New Build Australian Submarines: The Cost Issue

04/30/2020
By Marcus Hellyer

There have been claims in the media and by various commentators that the cost of Australia’s future submarine program has gone up. The Defence Department insists that it hasn’t. So, who’s right?

Unfortunately, nothing is ever straightforward with the cost of defence projects. That’s partly because the department doesn’t release much information, particularly before it has an acquisition contract.

It’s also because people are rarely talking about the same thing when throwing numbers around.

I’ve previously shown how a hypothetical project can cost $1 billion or $3.5 billion depending on how you present it. That’s just acquisition costs. Whole-of-life costs, which also include operating costs, are very different again. It’s easy to fall into the trap of comparing apples with gibbons.

It’s also important to understand the price basis of a cost estimate. Defence distinguishes between estimates done in constant dollars, which assumes a dollar has the same buying power over time, and those done in ‘outturned’ dollars, which take inflation into account.

In a constant-dollar estimate, something that costs $1 this year will always cost $1. It’s artificial, but it does allow for a more intuitive comparison of costs. But even constant-dollar estimates will change depending on your base year; one done in 2010 will look different from one done in 2020, even for the same thing.

The government works in outturned dollars because it needs to forecast its revenue and expenditure in future years. So Defence’s public numbers are also in outturned dollars. But with outturned dollars, the longer an activity goes on for, the more inflation compounds and the more an outturned estimate looks different from a constant-dollar estimate.

With the construction of the future submarine fleet lasting into the 2050s, the difference between constant and outturned estimates will be substantial, even if they are different ways of looking at the same thing.

The requirement for 12 large conventional submarines first appeared in the 2009 defence white paper. They were intended to have ‘greater range, longer endurance on patrol, and expanded capabilities compared to the current Collins class submarine’. In addition to the Collins’ anti-submarine, anti-surface and intelligence, surveillance and reconnaissance roles, the new submarines were to have a strategic strike capability.

All of that implied greater size and complexity. Increasing size and complexity are the two main reasons why military equipment suffers significantly greater rates of inflation than the broader economy. Therefore, the new submarines were necessarily going to be much more expensive than the Collins, which cost about $5.1 billion for six 3,300-tonne boats.

Defence didn’t say how much more.

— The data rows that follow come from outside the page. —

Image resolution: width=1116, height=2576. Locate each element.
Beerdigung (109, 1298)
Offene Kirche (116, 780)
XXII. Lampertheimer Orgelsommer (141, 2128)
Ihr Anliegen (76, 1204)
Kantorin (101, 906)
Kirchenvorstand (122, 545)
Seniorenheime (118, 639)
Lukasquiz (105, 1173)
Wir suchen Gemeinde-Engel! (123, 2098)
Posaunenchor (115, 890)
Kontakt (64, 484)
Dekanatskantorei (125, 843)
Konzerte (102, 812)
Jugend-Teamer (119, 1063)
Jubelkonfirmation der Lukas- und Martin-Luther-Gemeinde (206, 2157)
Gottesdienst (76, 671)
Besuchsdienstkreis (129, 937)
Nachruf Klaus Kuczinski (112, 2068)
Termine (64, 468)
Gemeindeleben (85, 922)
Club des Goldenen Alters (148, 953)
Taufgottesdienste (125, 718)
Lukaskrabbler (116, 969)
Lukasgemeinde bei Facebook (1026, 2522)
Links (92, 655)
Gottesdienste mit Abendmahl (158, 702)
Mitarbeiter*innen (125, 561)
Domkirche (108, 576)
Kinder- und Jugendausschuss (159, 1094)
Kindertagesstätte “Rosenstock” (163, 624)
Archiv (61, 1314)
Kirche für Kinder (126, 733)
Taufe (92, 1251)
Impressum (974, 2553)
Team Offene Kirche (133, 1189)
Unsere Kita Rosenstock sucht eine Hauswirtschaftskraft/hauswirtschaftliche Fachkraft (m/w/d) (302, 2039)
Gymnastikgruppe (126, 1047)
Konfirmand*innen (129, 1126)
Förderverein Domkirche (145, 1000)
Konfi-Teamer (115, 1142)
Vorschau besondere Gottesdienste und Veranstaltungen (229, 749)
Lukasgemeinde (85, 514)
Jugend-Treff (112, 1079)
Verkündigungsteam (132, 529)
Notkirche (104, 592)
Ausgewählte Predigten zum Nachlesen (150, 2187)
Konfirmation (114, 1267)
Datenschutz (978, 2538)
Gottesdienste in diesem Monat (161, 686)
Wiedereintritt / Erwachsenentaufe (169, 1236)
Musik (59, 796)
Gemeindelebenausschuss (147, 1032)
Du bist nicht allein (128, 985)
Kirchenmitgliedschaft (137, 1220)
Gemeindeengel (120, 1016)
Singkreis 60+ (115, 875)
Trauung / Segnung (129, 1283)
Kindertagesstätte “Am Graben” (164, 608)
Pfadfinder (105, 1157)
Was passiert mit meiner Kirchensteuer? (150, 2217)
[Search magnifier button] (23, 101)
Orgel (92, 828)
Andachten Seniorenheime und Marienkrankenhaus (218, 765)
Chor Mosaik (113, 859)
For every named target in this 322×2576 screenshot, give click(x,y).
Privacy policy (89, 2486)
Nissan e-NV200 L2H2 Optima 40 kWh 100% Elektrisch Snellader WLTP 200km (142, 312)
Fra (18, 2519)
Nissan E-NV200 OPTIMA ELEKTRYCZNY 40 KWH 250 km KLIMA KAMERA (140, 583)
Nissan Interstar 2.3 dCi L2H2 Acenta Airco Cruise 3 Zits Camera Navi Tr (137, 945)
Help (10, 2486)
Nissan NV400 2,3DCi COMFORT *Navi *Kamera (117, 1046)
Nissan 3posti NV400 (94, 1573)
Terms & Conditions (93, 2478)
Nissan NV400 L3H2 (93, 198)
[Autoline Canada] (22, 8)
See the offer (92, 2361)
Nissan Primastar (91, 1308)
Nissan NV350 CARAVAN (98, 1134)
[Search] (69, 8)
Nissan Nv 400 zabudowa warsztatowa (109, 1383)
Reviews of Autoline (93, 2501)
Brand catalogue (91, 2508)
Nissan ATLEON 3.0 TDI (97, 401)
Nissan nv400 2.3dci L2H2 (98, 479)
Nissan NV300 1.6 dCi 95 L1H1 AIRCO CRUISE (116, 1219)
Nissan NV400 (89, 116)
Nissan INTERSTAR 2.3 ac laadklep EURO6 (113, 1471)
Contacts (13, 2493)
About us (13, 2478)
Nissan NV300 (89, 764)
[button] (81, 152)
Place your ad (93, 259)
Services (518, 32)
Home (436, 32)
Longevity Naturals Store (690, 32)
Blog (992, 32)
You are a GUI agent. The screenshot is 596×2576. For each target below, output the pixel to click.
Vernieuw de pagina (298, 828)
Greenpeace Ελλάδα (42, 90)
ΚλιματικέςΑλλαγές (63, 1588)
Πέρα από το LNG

The public version of the 2009 capability plan that supported the white paper stated that the acquisition cost was ‘Level 1 Very High > $1500m’. No sane person thinks that 12 manned submarines of any kind could cost anything remotely like $1.5 billion.

The number was simply the biggest category of cost used in that document and Defence, for its own reasons, didn’t give the public a number that bore any resemblance to reality.

The corresponding figure in the 2012 public defence capability plan was ‘>$10b’—perhaps a vaguely reasonable, rough order of magnitude, constant figure for 12 small, off-the-shelf boats (which Australia was never going to get). But it was still far from a meaningful figure for 12 of the largest conventional submarines in the world.

Various commentators stepped into the vacuum and offered estimates. In 2009, Andrew Davies and Sean Costello, writing for ASPI, developed a $36.5 billion constant-dollar estimate for 12 4,000-tonne submarines.

That number was developed by applying long-term historical rates of cost increases in submarines to the Collins and scaling it up to 4,000 tonnes to account for the greater capability ambitions for the future submarine. The number was widely repeated by commentators.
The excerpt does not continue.